**Problem statement:** Would you transcribe the whole listing exactly, minus its pictures?

☆ ☆ ☆ ☆ ☆

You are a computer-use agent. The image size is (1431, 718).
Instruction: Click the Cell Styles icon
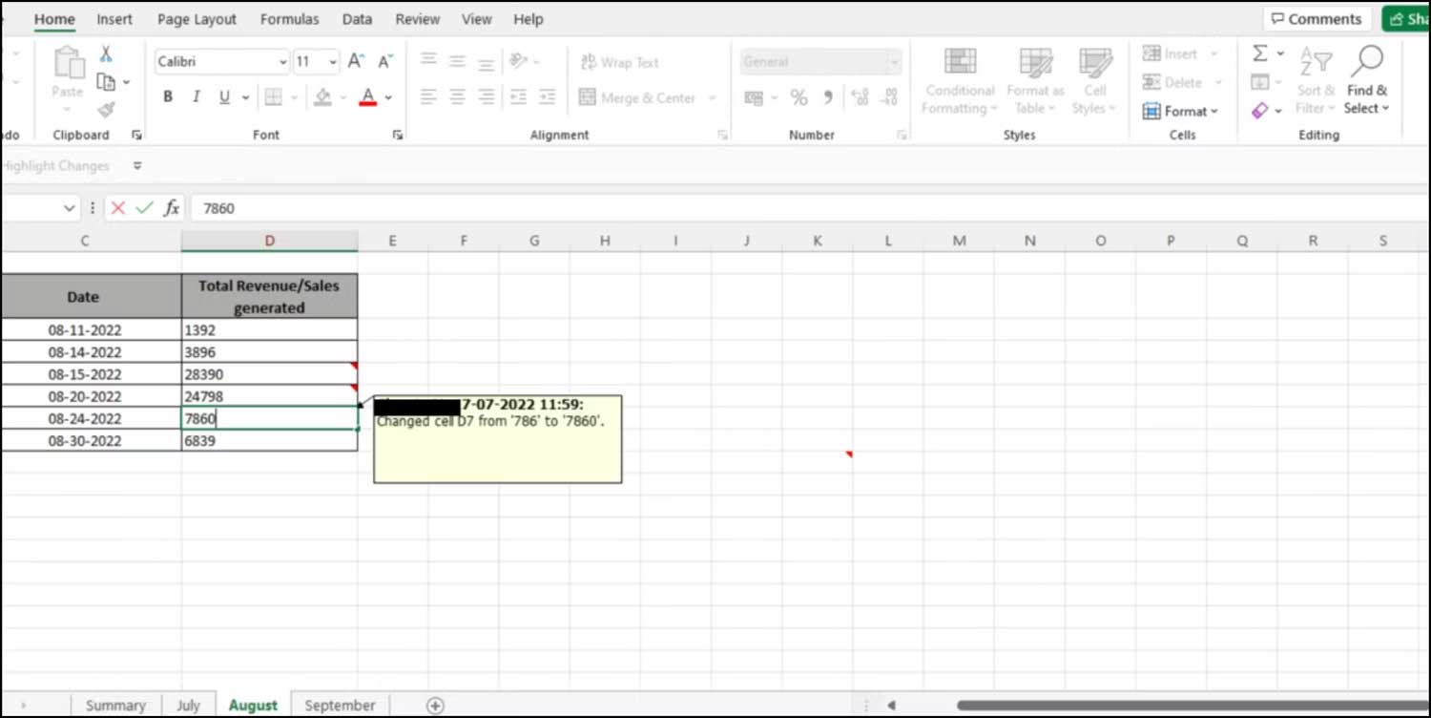(1094, 81)
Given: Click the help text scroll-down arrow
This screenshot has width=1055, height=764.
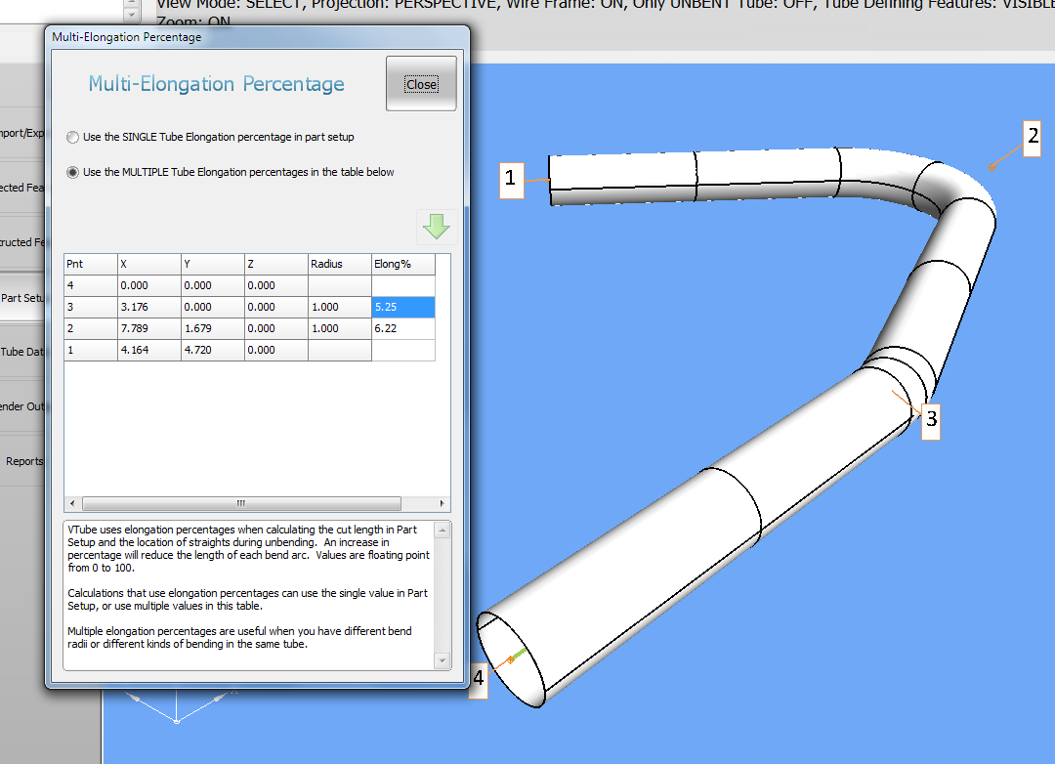Looking at the screenshot, I should [443, 661].
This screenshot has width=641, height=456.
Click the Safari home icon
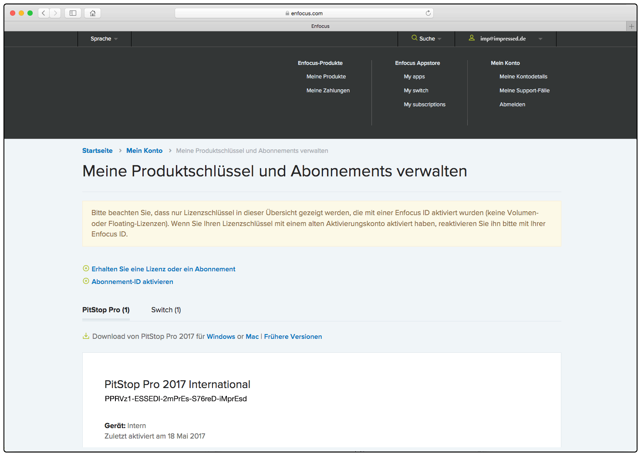[92, 13]
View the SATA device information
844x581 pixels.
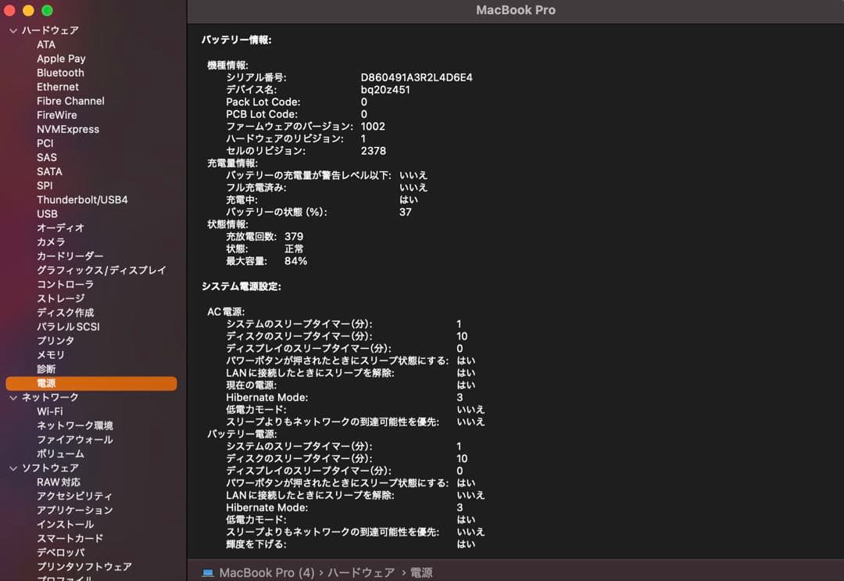(49, 171)
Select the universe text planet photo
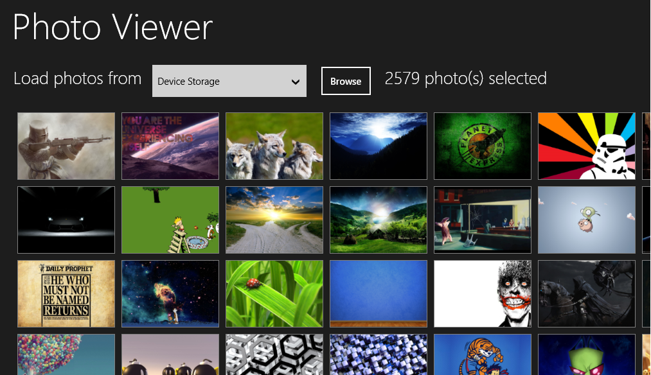The height and width of the screenshot is (375, 651). click(170, 146)
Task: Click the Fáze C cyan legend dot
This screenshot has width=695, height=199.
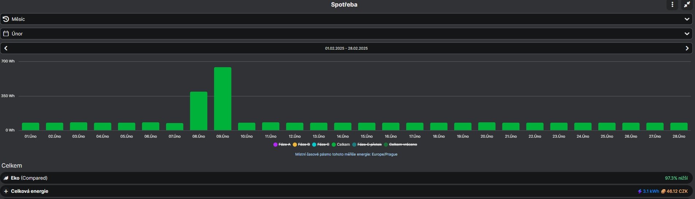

☆ ☆ ☆ ☆ ☆

**Finished task:**
You are a computer-use agent. The image size is (1431, 718).
Instruction: Click the Cell Styles icon
(1094, 81)
Given: Click the help text scroll-down arrow
This screenshot has width=1055, height=764.
Looking at the screenshot, I should [443, 661].
This screenshot has width=641, height=456.
Click the Safari home icon
[92, 13]
View the SATA device information
844x581 pixels.
(49, 171)
Select the universe text planet photo
The height and width of the screenshot is (375, 651). click(170, 146)
Task: Click the Fáze C cyan legend dot
This screenshot has width=695, height=199.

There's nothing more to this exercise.